Navio que afundou com ossos de 500 chineses gera polêmica 118 anos depois
7 de agosto de 2020

O naufrágio de um velho navio que transportava os corpos exumados de 499 trabalhadores chineses que morreram há 118 anos está no centro de uma tensa polêmica na Nova Zelândia.

De um lado da questão está o cineasta neozelandês John Albert, que filmou os escombros do navio no fundo do mar da ilha norte da Nova Zelândia para um documentário que será lançado no início do ano que vem.

Do outro, alguns descendentes dos chineses cujas ossadas estavam sendo transportadas naquele navio, o SS Ventnor, quando ele afundou, em 28 de outubro de 1902, logo após partir da Nova Zelândia com destino à China.

“O motivo da pendenga é a alegada profanação do local onde descansam aquelas almas pelas filmagens, embora elas não mostrem as ossadas dos únicos “passageiros” do SS Ventnor – que, por sua macabra carga, passou a ser conhecido como o “Navio dos Caixões”.

O benfeitor morreu também.

A repatriação dos corpos exumados, todos mortos nas minas neozelandesas no final do século 19 e enterrados em cemitérios locais, fora promovida pelo empresário chinês Choie Sew Hoy então um bem-sucedido comerciante na Nova Zelândia, que fretou o SS Ventnor para aquela peculiar viagem.

Só que, ironicamente, o próprio Choie Sew Hoy morreu pouco antes de o navio partir, e o seu corpo foi incluído no macabro grupo, totalizando assim 500 caixões a bordo do SS Ventnor.
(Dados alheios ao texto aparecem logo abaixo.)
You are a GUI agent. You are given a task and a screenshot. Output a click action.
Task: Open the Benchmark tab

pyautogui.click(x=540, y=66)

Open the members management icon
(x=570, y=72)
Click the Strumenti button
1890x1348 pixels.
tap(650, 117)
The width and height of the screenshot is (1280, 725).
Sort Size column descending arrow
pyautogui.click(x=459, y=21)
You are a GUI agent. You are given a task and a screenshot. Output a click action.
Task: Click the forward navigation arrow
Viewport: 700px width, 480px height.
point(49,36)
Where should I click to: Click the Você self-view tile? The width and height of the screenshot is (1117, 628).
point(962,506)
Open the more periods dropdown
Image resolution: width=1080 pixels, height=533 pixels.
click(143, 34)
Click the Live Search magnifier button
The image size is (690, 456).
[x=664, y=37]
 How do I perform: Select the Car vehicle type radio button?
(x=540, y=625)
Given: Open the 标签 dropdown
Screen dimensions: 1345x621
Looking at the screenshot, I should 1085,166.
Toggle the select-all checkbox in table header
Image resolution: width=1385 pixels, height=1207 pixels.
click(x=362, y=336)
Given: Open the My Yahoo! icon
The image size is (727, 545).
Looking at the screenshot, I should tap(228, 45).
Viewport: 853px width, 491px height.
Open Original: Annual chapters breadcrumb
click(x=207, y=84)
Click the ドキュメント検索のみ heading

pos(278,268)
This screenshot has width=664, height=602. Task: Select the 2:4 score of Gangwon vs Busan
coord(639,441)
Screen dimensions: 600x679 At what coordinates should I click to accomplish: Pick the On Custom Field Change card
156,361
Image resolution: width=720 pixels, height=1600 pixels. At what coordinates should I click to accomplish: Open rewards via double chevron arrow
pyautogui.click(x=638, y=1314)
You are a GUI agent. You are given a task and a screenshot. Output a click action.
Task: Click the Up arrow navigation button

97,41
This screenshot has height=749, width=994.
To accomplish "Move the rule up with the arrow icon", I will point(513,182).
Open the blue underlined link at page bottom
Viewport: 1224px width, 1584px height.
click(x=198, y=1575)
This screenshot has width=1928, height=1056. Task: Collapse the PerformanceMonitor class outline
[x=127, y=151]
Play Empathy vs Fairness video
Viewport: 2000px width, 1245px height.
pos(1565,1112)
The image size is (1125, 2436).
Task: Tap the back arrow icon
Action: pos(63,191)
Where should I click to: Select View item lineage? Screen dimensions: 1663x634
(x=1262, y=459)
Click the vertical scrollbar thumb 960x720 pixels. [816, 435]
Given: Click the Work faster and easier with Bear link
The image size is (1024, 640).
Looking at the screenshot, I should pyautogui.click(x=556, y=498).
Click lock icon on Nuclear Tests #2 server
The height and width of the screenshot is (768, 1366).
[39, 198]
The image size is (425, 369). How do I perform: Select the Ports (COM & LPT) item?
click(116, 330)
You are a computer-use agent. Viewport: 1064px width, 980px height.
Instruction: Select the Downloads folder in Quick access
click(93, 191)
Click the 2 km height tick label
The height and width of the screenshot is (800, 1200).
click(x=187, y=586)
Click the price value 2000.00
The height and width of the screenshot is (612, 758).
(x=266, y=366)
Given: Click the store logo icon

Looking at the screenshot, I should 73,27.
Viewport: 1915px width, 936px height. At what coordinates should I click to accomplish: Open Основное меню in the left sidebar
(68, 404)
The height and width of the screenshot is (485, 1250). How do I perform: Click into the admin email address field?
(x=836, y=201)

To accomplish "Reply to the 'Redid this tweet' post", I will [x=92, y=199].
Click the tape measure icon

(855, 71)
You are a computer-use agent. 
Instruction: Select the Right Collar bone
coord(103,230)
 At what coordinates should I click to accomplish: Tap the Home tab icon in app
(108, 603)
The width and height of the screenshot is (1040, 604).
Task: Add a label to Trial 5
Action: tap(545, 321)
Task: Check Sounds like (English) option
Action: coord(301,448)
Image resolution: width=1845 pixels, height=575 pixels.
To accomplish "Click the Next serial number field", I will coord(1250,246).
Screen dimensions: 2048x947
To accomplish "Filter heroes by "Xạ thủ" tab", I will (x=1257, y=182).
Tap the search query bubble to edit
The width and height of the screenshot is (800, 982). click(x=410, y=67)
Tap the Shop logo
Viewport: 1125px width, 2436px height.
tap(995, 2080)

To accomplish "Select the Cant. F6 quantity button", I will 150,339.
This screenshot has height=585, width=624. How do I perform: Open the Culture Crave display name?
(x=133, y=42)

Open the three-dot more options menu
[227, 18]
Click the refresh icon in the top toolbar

E é justamente uma descendente de Choie Sew Hoy, a sua tataraneta Jenny Sew Hoy Agnew, que está encabeçando o movimento que pretende impedir que o documentário seja exibido.

“Os restos do navio têm que ser encarados como se fossem um cemitério, um local que não pode ser profanado”, defende a tataraneta da vítima mais famosa do naufrágio do navio. “Como você reagiria se alguém abrisse a tumba de seus parentes mortos para filmá-los?”.

Já o diretor do documentário se defende dizendo que não só não são mostrados ossos nem caixões nas filmagens, como o navio em questão faz parte da história da Nova Zelândia e, portanto, precisa ser mostrado.

Com isso, a polêmica sobre o documentário, que se chamará “A Última Viagem dos 499” ou “Fallen Leaves” (“Folhas Caídas”, em português), uma expressão que remete a tradição chinesa de retornar os mortos ao seus locais de sua origem, só tem aumentado.

Desaparecido por mais de 100 anos A tragédia do SS Ventnor, que além de fazer desaparecer no mar cinco centenas de cadáveres também matou 13 dos seus tripulantes, faz parte de um capítulo da história da Nova Zelândia que passou mais de 100 anos perdido no fundo do mar porque a localização dos restos do navio ficou desconhecida por mais de um século.

Até que, em 2012, um grupo de cineastas amadores, do qual Albert fez parte, encontrou os restos do SS Ventnor, a 150 metros de profundidade, e deu início as filmagens. E, junto com elas, começou a polêmica.

A questão é: os restos daqueles chineses devem ser respeitados e deixados em paz nas profundezas do mar ou são partes de uma história do país que deve ser trazida à tona?.

Na Nova Zelândia, as opiniões estão divididas.

A rigor, no entanto, a comunidade chinesa local é contra a exibição do documentário, que remete a um período também polêmico do desenvolvimento de toda a Oceania, quando a mão de obra vinda da China foi usada de maneira quase escrava.

Vítimas até de canibalismo No passado, outro episódio envolvendo 327 operários chineses que estavam a caminho das minas de ouro da Austrália acabou em barbárie, quando o barco que os transportava afundou e eles foram abandonados pela tripulação em uma ilha deserta, mais tarde atacada por canibais, que os devoraram. Só um chinês sobreviveu (clique aqui para conhecer esta macabra, porém real, história).

No caso do Navio dos Caixões, houve bem mais respeito pelos mortos chineses.

Tanto que as ossadas que apareceram nas praias da região nos dias subsequentes ao naufrágio foram recolhidas e reenterradas por nativos maoris em seus cemitérios, mesmo sem saberem de quem se tratava.

Já os caixões que fundaram junto com o navio acabaram ganhando um segundo sepultamento, no fundo do mar, o que, agora, os descendentes das vítimas tentam preservar.

“De certa forma, aqueles infelizes morreram duas vezes”, resumiu, recentemente, um jornal local, alimentando ainda mais a polêmica.